*Exercise prompt*
The copy must hold exactly the lines from the one with "The image size" through the end of the listing below, and nothing else, with no pictures.

(Given records)

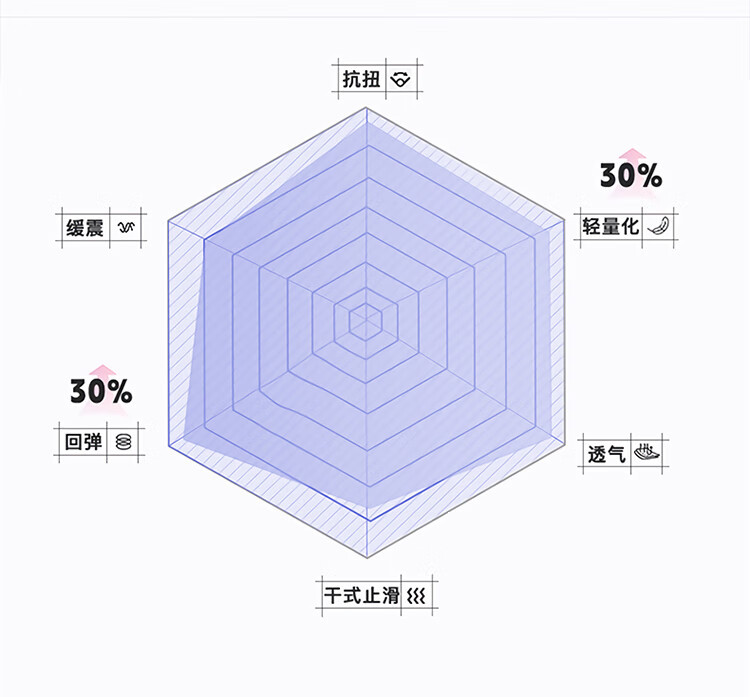Click the wavy grip icon beside 干式止滑
This screenshot has width=750, height=697.
point(417,595)
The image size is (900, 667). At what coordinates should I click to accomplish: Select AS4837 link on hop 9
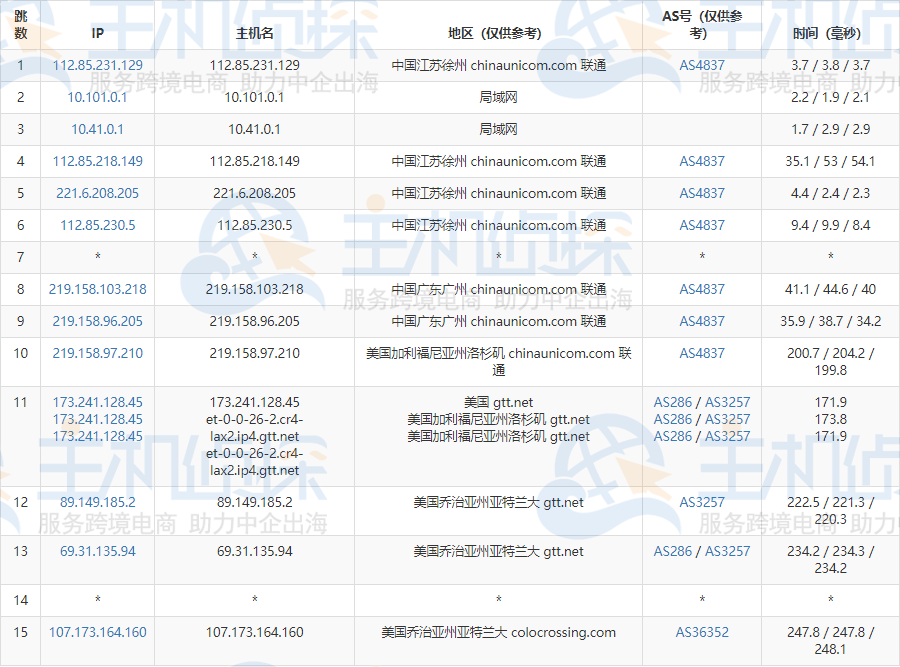pos(702,321)
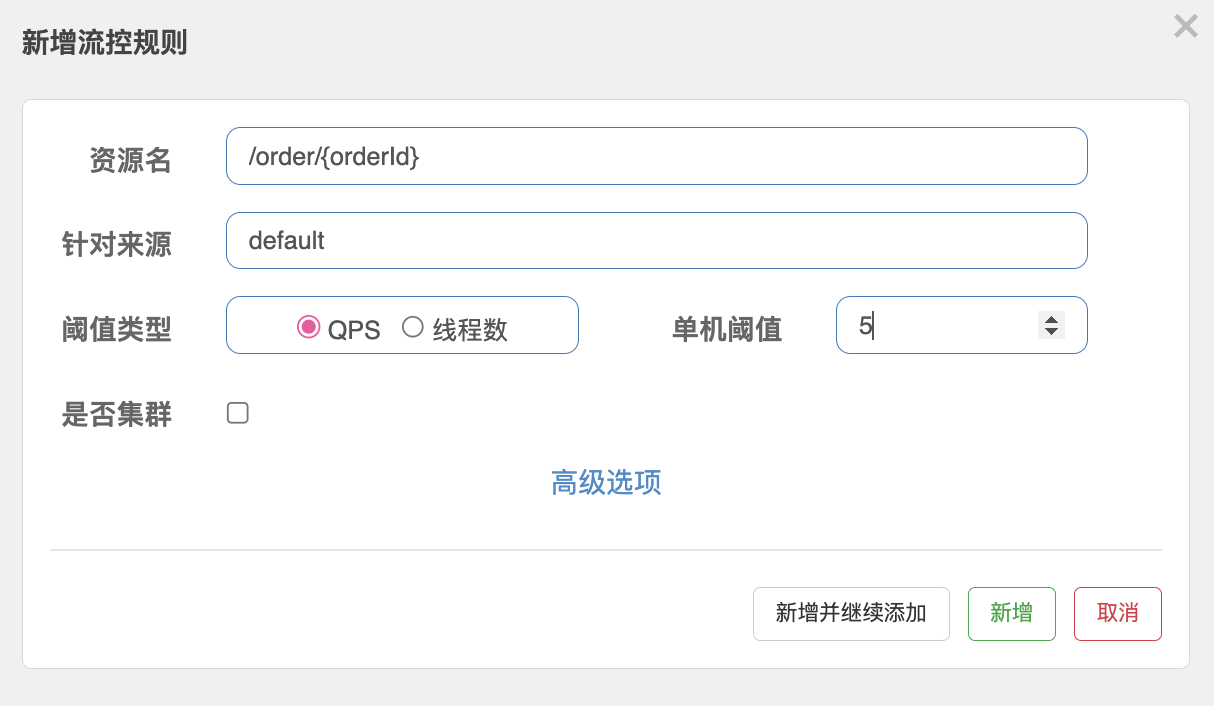Expand the 高级选项 advanced options

(x=606, y=482)
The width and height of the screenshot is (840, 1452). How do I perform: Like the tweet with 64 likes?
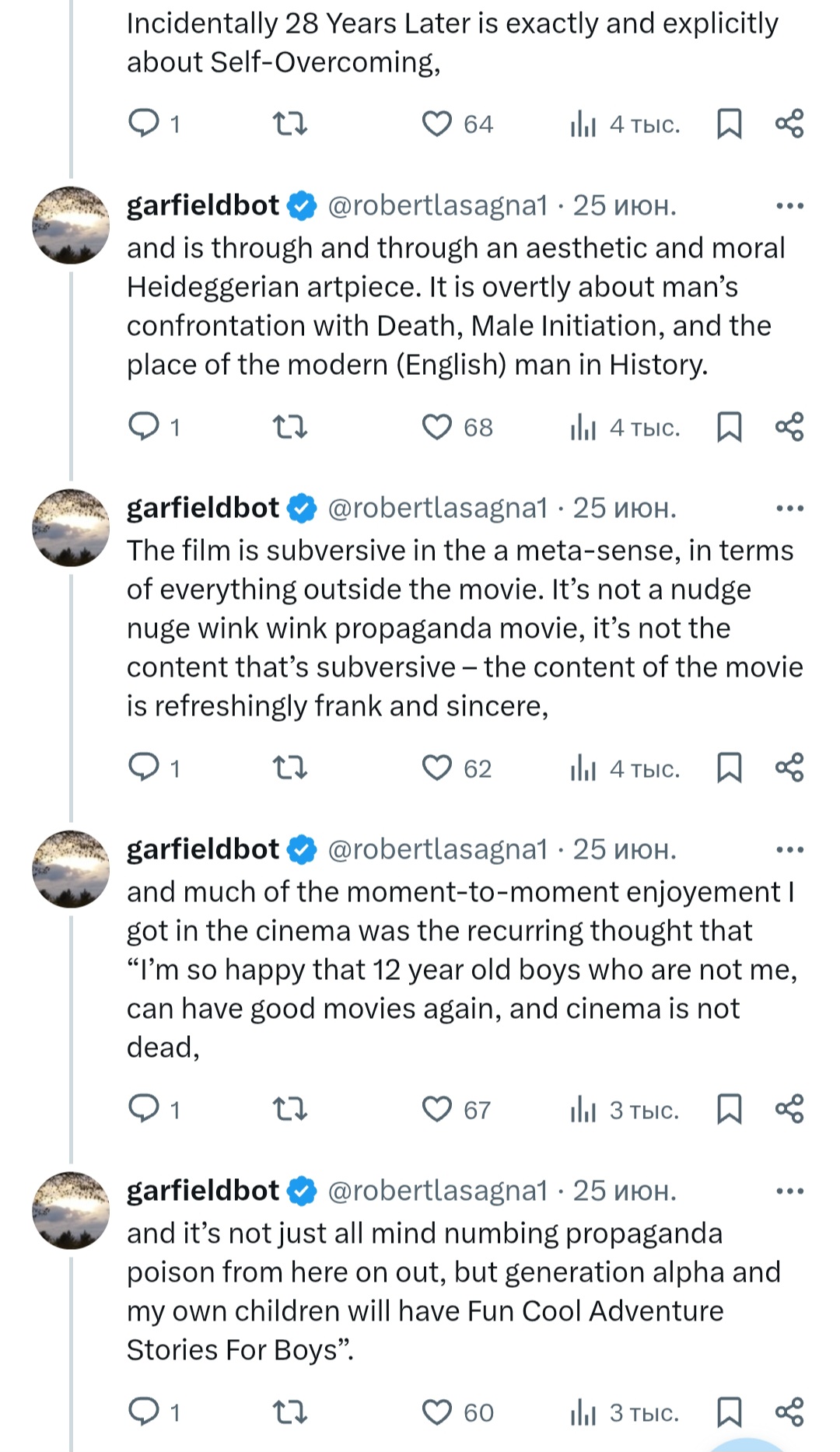tap(437, 124)
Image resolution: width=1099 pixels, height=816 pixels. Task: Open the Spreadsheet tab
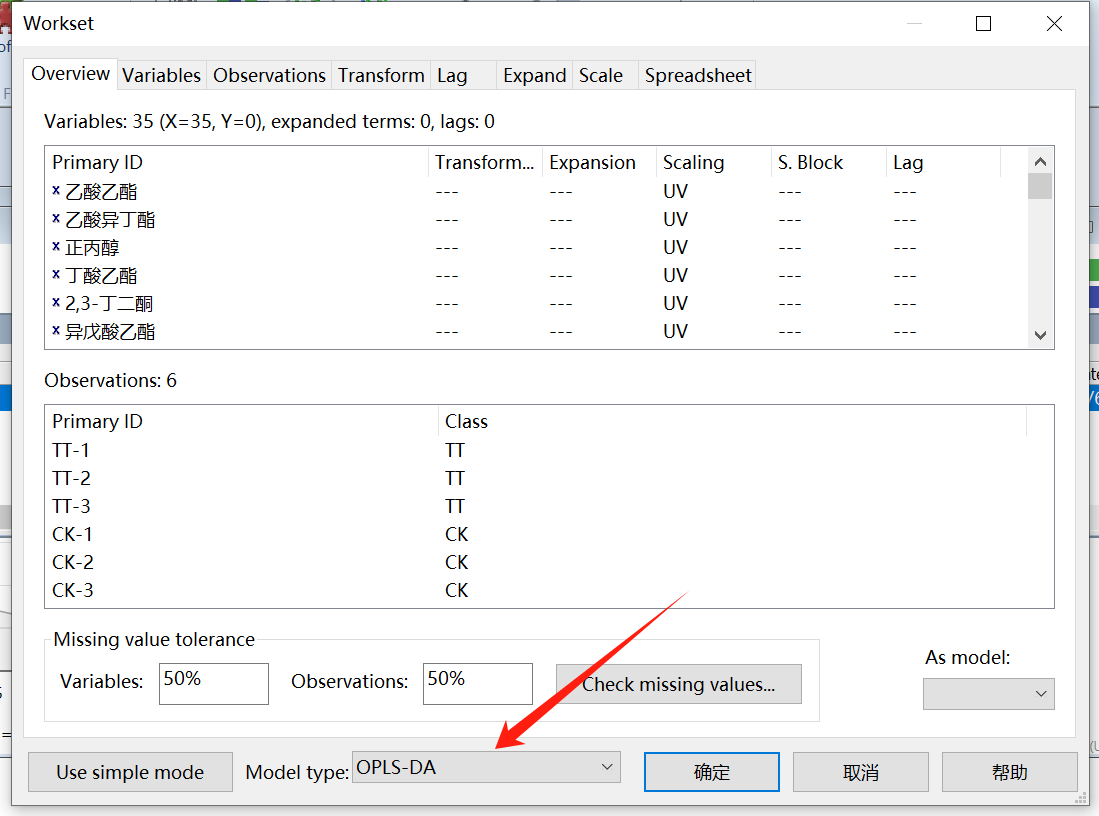[x=697, y=76]
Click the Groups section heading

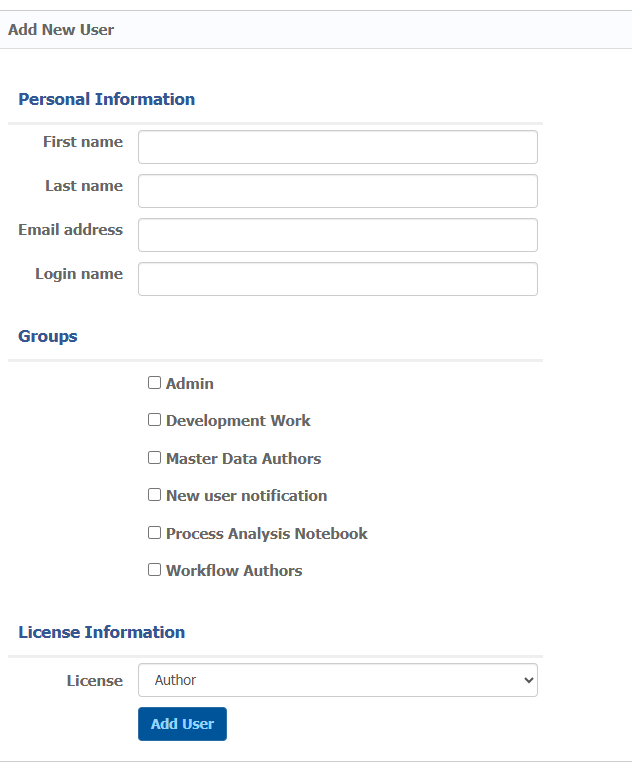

(End Given records)

*Answer to this task*
The image size is (900, 667). At what coordinates should I click to accomplish: Select AS4837 link on hop 9
pos(702,321)
Expand the 高级选项 advanced options

(x=606, y=482)
The width and height of the screenshot is (840, 1452). How do I perform: Like the tweet with 64 likes?
tap(437, 124)
Image resolution: width=1099 pixels, height=816 pixels. Task: Open the Spreadsheet tab
[x=697, y=76]
Click the Groups section heading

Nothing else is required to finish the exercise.